Belgian composer (1901–1988)

Marcel Michel, Baron Poot (7 May 1901 – 12 June 1988) was a Belgian composer, professor, and musician who was born in Vilvoorde and died in Brussels.

==Biography==
===Youth and education===
Poot was born in Vilvoorde, Belgium, on 7 May 1901. His father, Jan Poot, was the director of the Vlaamse Schouwburg in Brussels and led a wind band in Vilvoorde. Encouraged by his father, Poot learned to play clarinet in his childhood. Although pressured from an early age to pursue a musical career by his father, Poot did not believe himself to be especially talented:

Although I was very mediocre, I began studying music at an early age. My father had me join the clarinetists of a local band in which he was saxophonist. Less apt than my young friends, I soon had to give up this position. From then on dates my unpopularity in Vilvoorde. My father, however was determined to make me a musician. We then tried the piano. The town organist, Gerard Nauwelaerts, taught me scales and the Czerny exercises. This did not amuse me at all. But the laborious study continued until I was able to play with my professor overtures by Suppé arranged for four hands. My father then decided to enroll me at the Brussels Conservatory. The first time I was turned down. But another period of work with Czerny, and I was finally admitted.

Upon enrolling at the Brussels Conservatory, Poot studied composition and instrumentation with Arthur De Greef, José Sevenans, Martin Lunssens, and Lodewijk Mortelmans.
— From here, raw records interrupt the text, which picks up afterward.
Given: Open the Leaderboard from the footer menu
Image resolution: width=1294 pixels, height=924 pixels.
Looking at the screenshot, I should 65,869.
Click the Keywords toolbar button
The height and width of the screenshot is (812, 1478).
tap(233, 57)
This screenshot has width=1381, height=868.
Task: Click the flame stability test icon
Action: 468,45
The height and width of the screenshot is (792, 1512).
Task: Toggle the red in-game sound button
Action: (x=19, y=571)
He later transferred to the Antwerp Conservatory, possibly as a result of the anti-Flemish atmosphere in Brussels after World War I. In Antwerp, Poot studied privately with Paul Gilson, with whom he subsequently founded La Revue musicale belge in 1925. Poot was the publication's general editor until it became defunct in 1939.

Although Poot's father and Gilson were both adherents of the early 20th-century Flemish Movement, Poot himself avoided nationalist affiliations.

===Early career===
In commemoration of Gilson's 60th birthday in 1925, Poot and fellow alumni René Bernier, Francis de Bourguignon, Gaston Brenta, Théo De Joncker, Maurice Schoemaker, Jules Strens, and Robert Otlet founded Les Synthétistes, a collective of composers which sought to synthesize elements from traditional and the emerging new music. Before its split in 1930, the group was championed by the conductor Arthur Prévost and pianist Charles Scharrès.

In 1930, Poot was awarded the Reubens Prize, which permitted him to study with Paul Dukas at the École Normale de Musique de Paris for the next three years.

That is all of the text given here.